Mar 05, 2018
November 28, 2016
Are you prepared for the rising threat of ransomware?
With almost 40% of UK businesses reportedly being targeted, ransomware threats are increasing. Organisations of all sizes are being attacked including universities and even NHS Trusts. How do you ensure your business keeps going when you are targeted by ransomware?
Ransomware is a type of malware that prevents or limits users from accessing their systems. It does this either by locking the system’s screen or locking the user files. Information is usually, but not always, returned after the ransom is paid. The ransomware is delivered in various ways and often unspotted by the user coming via websites, clicking on links or emails.
Comic Relief was a recent victim. The ransomware put the Comic Relief servers out of action for 3 days, with employees not able to access Internet services, email or their files. It isn’t just high profile organisations that suffer though, no business is too small to be hacked.
At Atlas, we offer backup and disaster recovery services to help in the event of ransomware or other cyber-attacks. Many companies we speak to recognise the threats but surprisingly few are seemingly ready to set up comprehensive defences against them. What can companies do to tackle these types of attacks?
You should first assess the following three key factors; How sensitive is the data? How will your company profile be affected? Can you restore your data from another source? These factors may take time to consider which could cause problems if your company isn’t fully functioning in its day to day activities.

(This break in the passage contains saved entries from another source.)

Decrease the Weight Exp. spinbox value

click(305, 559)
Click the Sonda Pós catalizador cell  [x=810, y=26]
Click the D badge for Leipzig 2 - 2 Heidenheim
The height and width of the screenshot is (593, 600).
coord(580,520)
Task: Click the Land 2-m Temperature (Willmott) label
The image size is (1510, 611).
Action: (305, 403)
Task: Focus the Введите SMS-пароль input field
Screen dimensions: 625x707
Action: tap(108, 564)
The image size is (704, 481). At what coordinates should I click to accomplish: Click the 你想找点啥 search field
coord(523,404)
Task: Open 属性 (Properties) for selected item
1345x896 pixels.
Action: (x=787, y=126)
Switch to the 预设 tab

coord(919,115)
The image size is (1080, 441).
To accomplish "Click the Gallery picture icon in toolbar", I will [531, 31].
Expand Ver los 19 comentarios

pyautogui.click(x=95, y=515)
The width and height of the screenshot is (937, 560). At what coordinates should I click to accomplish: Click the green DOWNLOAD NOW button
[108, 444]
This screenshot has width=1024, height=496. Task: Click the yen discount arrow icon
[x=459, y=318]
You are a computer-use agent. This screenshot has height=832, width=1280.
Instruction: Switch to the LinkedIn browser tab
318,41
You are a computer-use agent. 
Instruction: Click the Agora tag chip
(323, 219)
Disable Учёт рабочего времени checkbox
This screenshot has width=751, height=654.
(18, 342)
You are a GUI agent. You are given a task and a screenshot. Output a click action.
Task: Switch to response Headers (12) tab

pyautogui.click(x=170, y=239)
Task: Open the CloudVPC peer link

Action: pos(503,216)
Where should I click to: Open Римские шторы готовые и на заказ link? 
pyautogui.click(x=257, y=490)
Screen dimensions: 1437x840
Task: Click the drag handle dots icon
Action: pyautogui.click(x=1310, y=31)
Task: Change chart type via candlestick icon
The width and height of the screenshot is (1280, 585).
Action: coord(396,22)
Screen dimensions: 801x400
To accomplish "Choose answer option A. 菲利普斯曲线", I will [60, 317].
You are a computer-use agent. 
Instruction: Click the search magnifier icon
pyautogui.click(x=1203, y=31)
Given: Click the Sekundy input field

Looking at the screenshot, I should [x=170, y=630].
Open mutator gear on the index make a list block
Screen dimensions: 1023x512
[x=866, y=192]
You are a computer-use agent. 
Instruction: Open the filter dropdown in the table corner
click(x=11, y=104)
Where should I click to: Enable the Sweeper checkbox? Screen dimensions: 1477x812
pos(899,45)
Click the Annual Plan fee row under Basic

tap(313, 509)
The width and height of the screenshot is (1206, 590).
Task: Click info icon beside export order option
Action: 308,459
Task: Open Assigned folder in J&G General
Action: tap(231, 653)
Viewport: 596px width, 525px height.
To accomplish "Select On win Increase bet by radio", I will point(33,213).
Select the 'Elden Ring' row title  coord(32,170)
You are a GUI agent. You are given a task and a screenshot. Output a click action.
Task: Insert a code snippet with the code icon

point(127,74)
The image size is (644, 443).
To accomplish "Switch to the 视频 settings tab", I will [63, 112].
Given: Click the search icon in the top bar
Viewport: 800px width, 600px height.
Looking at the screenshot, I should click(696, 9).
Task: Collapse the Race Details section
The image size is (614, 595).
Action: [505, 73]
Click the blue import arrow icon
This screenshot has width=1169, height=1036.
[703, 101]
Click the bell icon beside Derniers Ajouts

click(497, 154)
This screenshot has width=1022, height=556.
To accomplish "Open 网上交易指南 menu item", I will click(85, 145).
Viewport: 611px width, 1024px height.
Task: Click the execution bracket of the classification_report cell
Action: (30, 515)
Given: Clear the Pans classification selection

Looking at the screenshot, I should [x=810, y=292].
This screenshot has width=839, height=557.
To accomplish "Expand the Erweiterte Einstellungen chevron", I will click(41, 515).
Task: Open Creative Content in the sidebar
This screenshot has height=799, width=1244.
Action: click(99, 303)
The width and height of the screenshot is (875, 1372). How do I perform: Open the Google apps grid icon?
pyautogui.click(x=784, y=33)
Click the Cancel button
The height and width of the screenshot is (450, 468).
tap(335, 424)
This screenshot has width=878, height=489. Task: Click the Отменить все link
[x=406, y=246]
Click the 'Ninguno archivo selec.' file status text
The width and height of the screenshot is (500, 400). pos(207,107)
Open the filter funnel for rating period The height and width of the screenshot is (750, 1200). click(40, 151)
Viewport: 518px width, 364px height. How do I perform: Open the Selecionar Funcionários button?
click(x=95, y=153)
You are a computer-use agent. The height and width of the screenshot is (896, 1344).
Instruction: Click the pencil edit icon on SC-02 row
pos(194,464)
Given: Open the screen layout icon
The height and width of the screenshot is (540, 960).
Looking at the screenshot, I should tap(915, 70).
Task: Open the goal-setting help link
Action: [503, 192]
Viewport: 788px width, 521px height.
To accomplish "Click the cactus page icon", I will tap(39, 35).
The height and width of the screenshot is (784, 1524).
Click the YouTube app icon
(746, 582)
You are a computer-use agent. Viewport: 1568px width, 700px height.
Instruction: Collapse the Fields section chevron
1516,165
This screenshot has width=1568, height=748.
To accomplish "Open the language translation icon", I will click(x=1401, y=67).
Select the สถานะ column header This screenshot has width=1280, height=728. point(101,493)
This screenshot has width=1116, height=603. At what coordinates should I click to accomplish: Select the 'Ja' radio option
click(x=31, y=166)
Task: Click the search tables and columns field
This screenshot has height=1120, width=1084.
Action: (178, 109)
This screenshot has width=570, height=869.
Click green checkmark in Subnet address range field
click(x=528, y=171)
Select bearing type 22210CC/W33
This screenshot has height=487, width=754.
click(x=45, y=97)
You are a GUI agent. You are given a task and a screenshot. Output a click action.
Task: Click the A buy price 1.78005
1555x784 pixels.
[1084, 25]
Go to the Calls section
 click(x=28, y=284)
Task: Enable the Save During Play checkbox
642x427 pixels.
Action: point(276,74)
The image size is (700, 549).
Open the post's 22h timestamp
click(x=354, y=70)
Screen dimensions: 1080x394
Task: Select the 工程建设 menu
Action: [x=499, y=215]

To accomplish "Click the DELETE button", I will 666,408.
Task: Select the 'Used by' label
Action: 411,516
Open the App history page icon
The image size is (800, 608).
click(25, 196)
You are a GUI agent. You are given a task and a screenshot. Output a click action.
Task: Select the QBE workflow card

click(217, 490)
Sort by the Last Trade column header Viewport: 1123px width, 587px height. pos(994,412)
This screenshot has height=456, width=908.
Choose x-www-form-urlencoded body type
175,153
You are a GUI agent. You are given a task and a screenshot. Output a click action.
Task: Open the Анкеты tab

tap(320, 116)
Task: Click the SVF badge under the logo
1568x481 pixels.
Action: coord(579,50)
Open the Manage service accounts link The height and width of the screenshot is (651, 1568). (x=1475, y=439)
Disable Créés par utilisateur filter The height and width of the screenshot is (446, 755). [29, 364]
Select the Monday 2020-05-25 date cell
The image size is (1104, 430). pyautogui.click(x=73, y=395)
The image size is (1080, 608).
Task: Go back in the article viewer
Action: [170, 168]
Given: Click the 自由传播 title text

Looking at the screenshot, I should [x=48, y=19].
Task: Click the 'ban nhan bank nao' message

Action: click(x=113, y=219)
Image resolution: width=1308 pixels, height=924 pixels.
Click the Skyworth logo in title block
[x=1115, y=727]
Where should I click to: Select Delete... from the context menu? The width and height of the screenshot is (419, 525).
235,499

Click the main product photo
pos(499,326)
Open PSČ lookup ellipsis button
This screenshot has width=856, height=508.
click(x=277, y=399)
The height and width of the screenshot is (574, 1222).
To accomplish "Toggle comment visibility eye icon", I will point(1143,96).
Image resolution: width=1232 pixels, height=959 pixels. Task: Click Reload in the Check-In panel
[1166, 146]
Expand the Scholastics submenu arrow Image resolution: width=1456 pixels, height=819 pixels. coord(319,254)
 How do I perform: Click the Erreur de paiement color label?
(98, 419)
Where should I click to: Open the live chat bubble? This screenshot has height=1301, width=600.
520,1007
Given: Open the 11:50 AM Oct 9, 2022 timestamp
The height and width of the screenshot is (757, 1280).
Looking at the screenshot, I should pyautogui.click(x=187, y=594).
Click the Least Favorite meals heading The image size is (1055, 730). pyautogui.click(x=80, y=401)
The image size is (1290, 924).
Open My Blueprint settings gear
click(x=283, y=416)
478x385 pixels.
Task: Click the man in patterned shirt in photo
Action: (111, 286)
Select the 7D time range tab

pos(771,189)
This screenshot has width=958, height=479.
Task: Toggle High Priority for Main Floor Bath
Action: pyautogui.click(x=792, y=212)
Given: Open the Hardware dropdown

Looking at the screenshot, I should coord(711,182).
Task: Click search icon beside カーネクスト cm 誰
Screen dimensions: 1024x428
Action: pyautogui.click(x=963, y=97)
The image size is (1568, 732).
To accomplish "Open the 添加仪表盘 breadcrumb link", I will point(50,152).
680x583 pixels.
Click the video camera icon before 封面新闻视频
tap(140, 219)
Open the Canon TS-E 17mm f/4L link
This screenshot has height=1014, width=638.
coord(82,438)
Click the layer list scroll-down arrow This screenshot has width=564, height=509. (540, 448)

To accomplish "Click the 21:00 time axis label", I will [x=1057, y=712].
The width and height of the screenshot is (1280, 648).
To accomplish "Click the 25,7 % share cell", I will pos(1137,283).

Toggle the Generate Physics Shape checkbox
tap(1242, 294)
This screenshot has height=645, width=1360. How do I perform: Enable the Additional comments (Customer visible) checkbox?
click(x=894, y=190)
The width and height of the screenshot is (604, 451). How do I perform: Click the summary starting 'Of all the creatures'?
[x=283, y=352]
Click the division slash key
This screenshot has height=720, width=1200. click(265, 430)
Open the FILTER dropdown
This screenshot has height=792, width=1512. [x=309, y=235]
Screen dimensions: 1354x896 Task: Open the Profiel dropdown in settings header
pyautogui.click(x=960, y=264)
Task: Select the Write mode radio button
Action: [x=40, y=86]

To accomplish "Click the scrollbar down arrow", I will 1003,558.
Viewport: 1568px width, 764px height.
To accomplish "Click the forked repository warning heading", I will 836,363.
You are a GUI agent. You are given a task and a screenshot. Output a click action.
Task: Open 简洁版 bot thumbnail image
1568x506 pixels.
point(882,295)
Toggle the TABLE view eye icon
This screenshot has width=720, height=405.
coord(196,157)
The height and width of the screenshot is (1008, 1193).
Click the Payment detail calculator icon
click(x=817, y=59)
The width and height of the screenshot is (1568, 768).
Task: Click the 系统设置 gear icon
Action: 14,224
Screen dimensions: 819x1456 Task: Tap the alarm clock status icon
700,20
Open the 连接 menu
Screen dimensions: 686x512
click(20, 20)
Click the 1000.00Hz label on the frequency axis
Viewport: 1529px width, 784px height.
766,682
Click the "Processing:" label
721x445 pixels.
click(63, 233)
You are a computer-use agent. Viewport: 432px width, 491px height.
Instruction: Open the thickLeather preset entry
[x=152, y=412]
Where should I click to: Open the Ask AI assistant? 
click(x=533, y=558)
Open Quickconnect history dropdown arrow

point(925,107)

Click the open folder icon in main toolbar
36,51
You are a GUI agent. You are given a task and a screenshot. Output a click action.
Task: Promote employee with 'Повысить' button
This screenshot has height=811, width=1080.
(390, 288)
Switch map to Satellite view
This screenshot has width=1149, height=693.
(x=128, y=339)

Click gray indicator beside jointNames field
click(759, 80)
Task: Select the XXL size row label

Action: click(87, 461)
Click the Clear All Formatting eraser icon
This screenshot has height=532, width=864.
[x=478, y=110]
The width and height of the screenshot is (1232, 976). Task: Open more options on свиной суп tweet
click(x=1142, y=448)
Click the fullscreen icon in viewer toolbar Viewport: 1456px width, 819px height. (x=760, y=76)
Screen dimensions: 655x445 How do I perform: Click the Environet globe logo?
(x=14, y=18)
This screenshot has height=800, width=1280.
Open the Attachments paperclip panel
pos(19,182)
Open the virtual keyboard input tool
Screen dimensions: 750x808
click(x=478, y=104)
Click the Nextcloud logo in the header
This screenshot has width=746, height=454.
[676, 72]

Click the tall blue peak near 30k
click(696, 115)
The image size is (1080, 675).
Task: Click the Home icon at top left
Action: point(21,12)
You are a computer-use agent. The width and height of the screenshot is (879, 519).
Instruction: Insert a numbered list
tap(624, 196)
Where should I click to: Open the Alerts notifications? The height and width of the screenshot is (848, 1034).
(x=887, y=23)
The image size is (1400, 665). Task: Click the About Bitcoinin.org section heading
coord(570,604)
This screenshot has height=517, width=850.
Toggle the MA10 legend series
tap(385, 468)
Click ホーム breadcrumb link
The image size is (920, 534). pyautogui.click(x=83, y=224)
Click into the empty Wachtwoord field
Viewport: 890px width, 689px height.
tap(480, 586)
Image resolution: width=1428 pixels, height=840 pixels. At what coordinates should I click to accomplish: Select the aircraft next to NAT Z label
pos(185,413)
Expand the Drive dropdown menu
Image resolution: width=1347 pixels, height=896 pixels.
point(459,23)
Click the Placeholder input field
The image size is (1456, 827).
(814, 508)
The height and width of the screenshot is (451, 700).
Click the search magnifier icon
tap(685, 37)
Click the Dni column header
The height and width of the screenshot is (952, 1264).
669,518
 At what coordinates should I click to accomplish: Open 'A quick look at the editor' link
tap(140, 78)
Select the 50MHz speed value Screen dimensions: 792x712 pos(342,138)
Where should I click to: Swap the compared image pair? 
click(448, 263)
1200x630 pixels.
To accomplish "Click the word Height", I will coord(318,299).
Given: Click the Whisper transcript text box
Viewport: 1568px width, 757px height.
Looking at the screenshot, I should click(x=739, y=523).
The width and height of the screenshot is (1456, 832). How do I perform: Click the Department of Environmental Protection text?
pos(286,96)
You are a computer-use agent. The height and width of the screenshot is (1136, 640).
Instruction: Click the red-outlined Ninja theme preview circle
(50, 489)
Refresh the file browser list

Prevention is the best defence. With various layered defences available such as firewalls, anti-malware and spam filters you can begin to lessen the threat. Vigilance is important, so staff training about the issue is critical with care taken over what emails and websites they open. Once the malware gets into your files, however, these measures become obsolete.
Backups and disaster recovery services are the most reliable method for recovering infected systems. If you have a second copy of your data held somewhere else and untouched, damage can be limited. The question then is how quickly you can restore the data safely. Being prepared to react, even having an outline of measures to be taken helps organise your response. Having a disaster recovery plan in place will ensure that you will not lose considerable amounts of time and money trying to recover when ransomware strikes.